On Sunday 20th Oct 2013, AT&T announced the plan to raise $4.85 Billion = £2.99 Billion by leasing the rights of its wireless (base stations) to Crown Castle
AT&T will lease its 9,708 towers.
Reading the financials from Crown Castle gives an insight to the business:
Crown Castle pays $4.85 Billion, to operate the towers for an average of 28 years, and AT&T commits an initial lease term for 10 years.
AT&T will pay $1,900 per site.
This means each month Crown Castle will earn from AT&T £1900 x 9708 = $18,445,200 ($18.445 million) which is $221,342,400 per year ($221 million = £136 million), and get this for 10 years.
And in this each year Crown castle will increase the charge by 2%.
A nice monthly revenue from AT&T, for Crown Castle running and maintaining the radio towers, and AT&T gets a cash injection of $4.85 Billion.
Crown Castle who own the 7,100 T-Mobile USA tower network could have the option to manage the overlap, and optimise the 2 networks, and bring cost savings, and after 10 years, has the option from AT&T to buy the network too.
Crown Castle is clearly an infrastructure company, that is getting stable returns each month.
The share price is about $75 a share
They are proposing an annual dividend of $1.4 a share which equate to a yield of 1.86%.
So in these low interest rate times, the US Federal Reserve Base Rate is 0.25%, so by investors investing in Crown Castle, they are able to obtain a return of 1.86%.

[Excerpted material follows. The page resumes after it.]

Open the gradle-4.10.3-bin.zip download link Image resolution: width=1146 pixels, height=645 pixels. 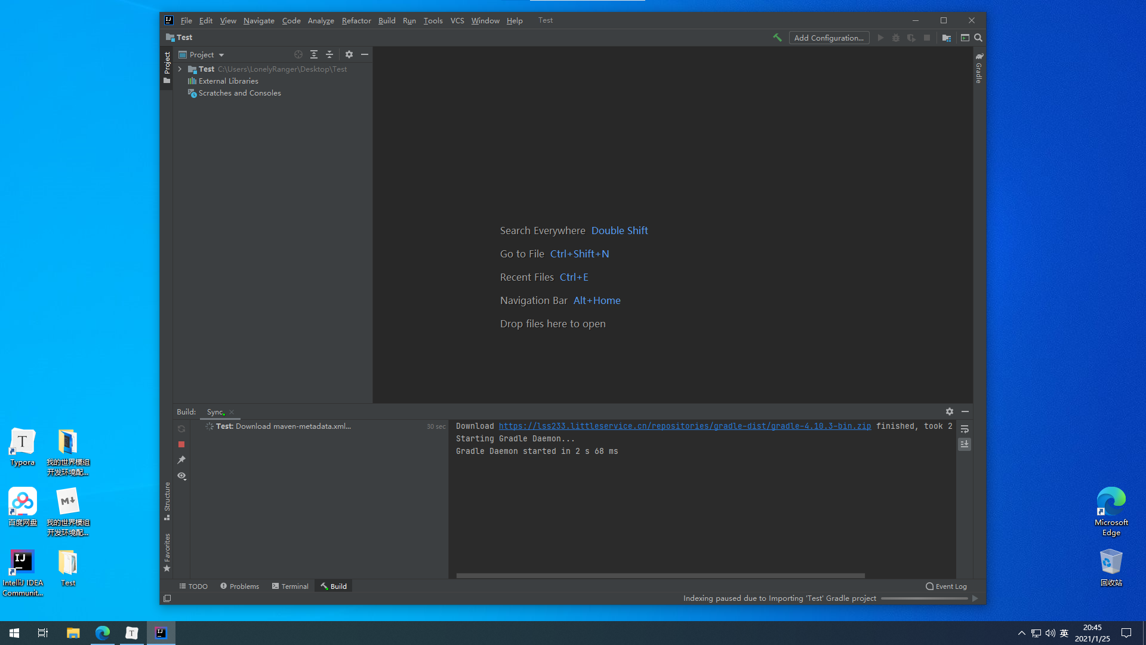tap(685, 426)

The ability to fund this dividend comes from the stable and safe monthly rent obtained from the leases from AT&T and USA T-Mobile, and other carriers whose radio towers it runs.
Also what will be interesting to see, is what AT&T does with the $4.85 Billion. It could use the money for a share buy back, pay down some debt, or perhaps use it buy strategic assets, like more spectrum, or perhaps buy another carrier in Europe.